───── Document section ─────

Many Nigerians in the US found it increasingly difficult to identify with the Anglican communities, and thus found themselves worshiping in other denominations.

When a Canadian diocese approved church ceremonies to allow homosexuals exchange marital vows and The Episcopal Church in the USA (ECUSA) followed by consecrating a practicing homosexual as a bishop, the spiritual life of many got threatened, and the Church of Nigeria became concerned.

“For us it is crucial and most urgent that we find ways of providing alternative avenues for the thousands of Nigerian Anglicans who live and work beyond our shores,” said Archbishop Peter Akinola, at the Standing Committee meeting of the Church in Ilesa, March 2004.

What started as an outreach to provide a safe harbour for Nigerians soon became overwhelmed with requests for participation and the Convocation for Anglicans in North America (CANA) was born. Announcing the formation of the Convocation in April 2005, Archbishop Akinola wrote:

“Our intention is not to challenge or intervene in the churches of ECUSA and the Anglican Church of Canada but rather to provide safe harbour for those who can no longer find their spiritual home in those churches”

In September 2005 at the 8th General Synod of the Church of Nigeria, the necessary constitutional changes were made to permit the formal establishment of the Convocation in the USA and by November the necessary legal framework to establish CANA as a recognized Anglican Church structure in the USA was completed. Abraham N. Yisa, Esq., Registrar of the Church of Nigeria was appointed chairman of the board of trustees, Chief Gboyega Delano of Chicago, the secretary and Mrs. Patience Oruh of Maryland, the treasurer for CANA. The Rev. Canon Nathan Kanu was appointed the interim communicator, and some Nigerian bishops were delegated to give Episcopal oversight.

In November, the Church of Nigeria entered into a covenant agreement with the Reformed Episcopal Church and the Anglican Province of America. These are two Churches spread over the US that had also separated from ECUSA on doctrinal issues. Though their bishops and some other faithful bishops in the US continued to be very supportive of the Nigerian initiative, the need to have a US- based Bishop for the growing convocation became more apparent over time, as the ECUSA remained unwilling to change course.

───── Listed entries ─────

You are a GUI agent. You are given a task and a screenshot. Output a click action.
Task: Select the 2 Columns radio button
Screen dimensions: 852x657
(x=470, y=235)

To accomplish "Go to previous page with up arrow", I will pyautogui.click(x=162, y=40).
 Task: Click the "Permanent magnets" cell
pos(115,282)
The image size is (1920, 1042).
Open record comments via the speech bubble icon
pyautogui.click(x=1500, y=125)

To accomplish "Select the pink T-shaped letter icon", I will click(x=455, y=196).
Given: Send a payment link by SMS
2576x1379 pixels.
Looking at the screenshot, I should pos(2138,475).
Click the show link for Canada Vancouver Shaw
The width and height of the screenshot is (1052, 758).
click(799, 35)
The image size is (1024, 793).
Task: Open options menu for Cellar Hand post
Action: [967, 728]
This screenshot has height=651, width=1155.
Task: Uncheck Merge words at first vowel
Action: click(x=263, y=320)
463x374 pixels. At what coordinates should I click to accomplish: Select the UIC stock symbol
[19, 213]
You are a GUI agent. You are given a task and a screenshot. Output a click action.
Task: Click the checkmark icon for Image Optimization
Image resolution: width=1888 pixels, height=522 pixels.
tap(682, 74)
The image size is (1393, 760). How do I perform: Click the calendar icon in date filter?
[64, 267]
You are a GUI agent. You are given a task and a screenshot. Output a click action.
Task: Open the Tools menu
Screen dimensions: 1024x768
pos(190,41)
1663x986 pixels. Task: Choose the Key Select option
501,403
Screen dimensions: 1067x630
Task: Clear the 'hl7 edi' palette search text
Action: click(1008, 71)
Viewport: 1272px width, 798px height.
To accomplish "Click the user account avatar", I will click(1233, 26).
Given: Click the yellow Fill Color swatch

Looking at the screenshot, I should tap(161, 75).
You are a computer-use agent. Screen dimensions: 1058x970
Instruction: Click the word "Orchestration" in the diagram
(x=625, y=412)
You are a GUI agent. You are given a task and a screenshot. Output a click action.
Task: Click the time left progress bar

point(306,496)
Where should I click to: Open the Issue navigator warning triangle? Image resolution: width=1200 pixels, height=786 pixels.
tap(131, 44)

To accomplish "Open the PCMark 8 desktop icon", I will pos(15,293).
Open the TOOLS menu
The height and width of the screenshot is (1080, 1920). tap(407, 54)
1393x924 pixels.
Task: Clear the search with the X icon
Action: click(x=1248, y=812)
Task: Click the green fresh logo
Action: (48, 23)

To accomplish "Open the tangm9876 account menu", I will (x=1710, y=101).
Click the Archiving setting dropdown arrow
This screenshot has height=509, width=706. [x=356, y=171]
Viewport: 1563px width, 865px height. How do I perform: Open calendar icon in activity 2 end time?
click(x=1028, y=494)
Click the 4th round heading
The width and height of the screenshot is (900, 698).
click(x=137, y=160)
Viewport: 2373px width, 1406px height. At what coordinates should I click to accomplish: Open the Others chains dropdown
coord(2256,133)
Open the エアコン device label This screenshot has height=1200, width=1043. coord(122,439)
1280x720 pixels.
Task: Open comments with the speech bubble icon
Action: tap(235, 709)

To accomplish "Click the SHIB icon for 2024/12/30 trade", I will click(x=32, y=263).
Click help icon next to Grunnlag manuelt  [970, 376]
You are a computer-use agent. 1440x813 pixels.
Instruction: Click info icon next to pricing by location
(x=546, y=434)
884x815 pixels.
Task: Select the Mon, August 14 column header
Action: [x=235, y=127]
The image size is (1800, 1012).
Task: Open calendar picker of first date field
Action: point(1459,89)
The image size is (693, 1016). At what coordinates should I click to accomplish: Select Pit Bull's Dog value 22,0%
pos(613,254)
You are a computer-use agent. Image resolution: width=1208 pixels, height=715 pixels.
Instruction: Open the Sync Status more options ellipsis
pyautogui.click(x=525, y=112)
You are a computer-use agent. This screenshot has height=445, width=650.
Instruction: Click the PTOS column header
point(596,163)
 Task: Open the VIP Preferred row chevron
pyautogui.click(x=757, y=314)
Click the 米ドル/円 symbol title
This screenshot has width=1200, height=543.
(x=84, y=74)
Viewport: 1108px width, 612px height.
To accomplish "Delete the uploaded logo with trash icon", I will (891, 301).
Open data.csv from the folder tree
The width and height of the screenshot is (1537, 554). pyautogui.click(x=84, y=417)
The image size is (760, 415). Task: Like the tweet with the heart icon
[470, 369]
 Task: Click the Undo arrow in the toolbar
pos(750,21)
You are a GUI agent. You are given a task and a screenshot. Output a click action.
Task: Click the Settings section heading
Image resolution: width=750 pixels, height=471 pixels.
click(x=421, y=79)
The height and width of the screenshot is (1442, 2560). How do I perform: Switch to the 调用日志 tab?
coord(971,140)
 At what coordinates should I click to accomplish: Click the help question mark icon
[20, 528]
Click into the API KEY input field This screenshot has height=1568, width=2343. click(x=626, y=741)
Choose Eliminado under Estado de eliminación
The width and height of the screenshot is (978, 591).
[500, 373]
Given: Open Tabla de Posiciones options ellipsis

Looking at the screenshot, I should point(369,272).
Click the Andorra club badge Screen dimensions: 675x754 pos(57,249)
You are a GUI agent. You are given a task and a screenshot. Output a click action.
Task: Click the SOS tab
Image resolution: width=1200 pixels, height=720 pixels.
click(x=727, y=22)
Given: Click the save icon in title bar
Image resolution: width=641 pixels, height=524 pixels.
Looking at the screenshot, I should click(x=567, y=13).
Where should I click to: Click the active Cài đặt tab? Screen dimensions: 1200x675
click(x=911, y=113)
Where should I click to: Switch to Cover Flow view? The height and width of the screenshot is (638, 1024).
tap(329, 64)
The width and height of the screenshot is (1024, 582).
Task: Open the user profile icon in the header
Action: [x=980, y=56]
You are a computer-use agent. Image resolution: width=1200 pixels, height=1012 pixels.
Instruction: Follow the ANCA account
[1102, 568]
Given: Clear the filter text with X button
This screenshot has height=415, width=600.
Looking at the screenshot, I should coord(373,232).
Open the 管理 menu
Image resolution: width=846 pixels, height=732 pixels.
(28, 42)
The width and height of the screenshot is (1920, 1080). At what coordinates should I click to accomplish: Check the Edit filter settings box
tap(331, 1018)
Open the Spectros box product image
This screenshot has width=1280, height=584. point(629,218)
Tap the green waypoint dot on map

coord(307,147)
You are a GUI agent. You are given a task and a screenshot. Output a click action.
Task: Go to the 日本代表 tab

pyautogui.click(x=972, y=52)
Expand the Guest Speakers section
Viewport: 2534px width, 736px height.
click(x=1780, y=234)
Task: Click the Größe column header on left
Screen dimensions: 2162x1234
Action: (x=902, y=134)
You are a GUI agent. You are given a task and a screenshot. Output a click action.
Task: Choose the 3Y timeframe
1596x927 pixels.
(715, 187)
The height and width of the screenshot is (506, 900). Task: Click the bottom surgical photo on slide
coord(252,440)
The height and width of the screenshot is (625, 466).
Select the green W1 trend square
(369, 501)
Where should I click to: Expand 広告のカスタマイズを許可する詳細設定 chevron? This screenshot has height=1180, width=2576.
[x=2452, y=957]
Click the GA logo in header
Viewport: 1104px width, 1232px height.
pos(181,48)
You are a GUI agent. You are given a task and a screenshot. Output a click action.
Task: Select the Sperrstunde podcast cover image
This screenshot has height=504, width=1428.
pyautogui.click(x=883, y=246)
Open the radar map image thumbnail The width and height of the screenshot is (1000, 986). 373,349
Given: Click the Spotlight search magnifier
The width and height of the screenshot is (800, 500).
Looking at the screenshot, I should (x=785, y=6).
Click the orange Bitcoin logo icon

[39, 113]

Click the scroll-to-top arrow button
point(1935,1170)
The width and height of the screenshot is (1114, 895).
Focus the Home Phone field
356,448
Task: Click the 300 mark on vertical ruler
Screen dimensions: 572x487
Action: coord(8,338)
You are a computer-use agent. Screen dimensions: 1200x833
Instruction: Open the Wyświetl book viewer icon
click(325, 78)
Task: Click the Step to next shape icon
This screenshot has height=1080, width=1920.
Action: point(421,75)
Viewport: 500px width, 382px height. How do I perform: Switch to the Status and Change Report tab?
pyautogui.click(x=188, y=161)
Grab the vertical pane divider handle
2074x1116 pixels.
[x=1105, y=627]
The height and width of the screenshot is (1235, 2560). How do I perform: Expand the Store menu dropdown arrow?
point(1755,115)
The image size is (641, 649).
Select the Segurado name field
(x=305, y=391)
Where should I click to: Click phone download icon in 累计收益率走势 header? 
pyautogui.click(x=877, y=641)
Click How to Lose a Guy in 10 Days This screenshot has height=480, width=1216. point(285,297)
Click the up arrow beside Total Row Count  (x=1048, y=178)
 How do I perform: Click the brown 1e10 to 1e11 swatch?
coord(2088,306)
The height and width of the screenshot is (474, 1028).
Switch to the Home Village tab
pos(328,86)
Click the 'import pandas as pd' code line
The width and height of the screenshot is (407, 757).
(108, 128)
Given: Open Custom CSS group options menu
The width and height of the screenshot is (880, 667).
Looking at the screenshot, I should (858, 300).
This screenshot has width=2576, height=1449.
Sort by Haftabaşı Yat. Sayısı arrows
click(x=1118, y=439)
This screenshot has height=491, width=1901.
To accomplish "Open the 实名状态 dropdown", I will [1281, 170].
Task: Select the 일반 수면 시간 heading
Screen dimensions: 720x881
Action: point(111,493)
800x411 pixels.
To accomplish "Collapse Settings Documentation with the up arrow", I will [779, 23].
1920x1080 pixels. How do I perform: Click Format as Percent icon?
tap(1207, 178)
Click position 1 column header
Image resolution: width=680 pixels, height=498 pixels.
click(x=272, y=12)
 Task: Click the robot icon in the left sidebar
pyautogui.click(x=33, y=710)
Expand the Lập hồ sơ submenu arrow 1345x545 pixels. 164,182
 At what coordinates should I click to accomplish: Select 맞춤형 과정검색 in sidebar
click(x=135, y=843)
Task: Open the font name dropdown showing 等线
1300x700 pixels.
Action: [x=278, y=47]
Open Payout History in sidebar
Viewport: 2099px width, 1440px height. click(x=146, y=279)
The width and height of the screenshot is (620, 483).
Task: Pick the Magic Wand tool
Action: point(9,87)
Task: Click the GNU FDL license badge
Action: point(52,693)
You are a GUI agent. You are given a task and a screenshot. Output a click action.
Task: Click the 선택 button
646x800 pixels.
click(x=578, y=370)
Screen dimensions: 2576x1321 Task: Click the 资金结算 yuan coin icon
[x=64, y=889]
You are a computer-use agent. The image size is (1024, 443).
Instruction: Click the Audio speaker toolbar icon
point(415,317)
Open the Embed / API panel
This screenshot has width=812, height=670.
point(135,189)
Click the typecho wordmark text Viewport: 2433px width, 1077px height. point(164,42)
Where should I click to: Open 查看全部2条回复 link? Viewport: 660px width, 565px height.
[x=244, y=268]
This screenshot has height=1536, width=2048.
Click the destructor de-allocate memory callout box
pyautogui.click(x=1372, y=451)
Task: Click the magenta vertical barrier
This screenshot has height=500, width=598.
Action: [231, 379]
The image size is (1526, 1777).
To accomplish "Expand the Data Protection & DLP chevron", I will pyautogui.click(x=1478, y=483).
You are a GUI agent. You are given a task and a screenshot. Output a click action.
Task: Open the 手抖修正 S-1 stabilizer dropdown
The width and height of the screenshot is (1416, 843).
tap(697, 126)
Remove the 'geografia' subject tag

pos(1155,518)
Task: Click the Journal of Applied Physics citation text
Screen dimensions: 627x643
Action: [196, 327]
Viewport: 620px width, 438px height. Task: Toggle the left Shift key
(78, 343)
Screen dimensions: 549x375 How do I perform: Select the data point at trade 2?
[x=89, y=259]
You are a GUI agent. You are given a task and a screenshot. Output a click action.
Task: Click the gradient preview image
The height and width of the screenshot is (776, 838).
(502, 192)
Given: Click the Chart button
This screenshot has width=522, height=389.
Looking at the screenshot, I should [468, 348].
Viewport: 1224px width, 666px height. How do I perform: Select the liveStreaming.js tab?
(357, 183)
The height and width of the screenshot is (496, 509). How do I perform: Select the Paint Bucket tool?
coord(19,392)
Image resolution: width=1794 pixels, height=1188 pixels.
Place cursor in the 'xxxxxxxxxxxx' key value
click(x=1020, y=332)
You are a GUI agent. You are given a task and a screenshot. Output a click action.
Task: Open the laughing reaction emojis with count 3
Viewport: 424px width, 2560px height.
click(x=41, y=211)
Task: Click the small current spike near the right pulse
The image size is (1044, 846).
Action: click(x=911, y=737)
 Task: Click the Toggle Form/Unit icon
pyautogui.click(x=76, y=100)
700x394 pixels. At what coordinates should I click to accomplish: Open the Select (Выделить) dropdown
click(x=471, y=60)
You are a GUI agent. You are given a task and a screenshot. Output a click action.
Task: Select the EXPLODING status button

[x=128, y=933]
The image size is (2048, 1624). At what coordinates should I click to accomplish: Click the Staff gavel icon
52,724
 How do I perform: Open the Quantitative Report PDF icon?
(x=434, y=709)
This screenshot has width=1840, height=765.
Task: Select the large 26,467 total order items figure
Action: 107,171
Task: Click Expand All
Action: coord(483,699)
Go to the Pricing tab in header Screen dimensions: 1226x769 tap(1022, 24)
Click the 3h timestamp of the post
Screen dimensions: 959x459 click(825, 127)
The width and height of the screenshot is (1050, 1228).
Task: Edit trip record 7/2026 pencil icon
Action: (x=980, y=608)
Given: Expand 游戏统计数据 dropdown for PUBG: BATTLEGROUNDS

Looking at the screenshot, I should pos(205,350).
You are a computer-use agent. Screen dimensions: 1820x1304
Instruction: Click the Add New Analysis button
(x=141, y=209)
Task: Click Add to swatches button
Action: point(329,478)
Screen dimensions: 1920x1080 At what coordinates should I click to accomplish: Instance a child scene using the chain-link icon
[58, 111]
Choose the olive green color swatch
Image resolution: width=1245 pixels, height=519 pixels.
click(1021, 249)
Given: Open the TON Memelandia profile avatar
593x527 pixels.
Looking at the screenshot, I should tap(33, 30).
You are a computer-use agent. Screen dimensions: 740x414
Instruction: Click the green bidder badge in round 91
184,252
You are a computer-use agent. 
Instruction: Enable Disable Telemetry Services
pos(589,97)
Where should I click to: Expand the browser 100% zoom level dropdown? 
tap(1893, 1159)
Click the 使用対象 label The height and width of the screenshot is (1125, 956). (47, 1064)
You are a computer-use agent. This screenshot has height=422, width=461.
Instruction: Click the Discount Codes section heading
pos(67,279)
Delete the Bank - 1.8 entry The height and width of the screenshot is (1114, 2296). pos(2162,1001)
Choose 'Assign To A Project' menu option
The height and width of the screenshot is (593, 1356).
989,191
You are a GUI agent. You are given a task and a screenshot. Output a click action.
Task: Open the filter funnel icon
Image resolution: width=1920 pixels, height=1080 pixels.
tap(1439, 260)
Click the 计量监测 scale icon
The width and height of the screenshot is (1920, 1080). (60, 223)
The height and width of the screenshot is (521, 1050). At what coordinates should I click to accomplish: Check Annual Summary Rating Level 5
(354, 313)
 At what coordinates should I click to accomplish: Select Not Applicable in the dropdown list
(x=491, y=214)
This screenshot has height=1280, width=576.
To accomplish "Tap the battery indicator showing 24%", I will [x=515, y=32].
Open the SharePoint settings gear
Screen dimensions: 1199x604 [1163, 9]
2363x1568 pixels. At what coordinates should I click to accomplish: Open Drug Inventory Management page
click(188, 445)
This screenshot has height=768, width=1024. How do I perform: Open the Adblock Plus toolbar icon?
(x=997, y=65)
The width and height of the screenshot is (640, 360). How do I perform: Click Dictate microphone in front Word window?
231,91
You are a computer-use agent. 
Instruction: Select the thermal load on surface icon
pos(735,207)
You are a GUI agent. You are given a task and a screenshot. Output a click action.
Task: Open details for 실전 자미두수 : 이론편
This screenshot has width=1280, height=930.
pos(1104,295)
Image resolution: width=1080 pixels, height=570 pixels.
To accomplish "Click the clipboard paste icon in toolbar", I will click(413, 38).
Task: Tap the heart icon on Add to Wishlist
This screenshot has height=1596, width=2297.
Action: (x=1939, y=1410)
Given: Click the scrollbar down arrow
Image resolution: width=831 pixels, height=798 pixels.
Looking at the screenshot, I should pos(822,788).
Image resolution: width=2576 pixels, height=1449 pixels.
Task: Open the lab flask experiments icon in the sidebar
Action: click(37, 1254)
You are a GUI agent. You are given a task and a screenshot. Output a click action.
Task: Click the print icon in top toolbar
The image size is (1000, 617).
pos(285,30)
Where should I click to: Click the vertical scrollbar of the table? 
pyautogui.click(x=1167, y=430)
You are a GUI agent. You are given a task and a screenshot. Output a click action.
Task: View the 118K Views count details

─────

In the passage on the Convocation for Anglicans in North America, why did the need for a US-based bishop become more apparent over time? Answer in one to three sentences.

The convocation was growing, and the ECUSA remained unwilling to change course. This need emerged even though the bishops of the Reformed Episcopal Church and the Anglican Province of America, along with some other faithful US bishops, continued to support the Nigerian initiative.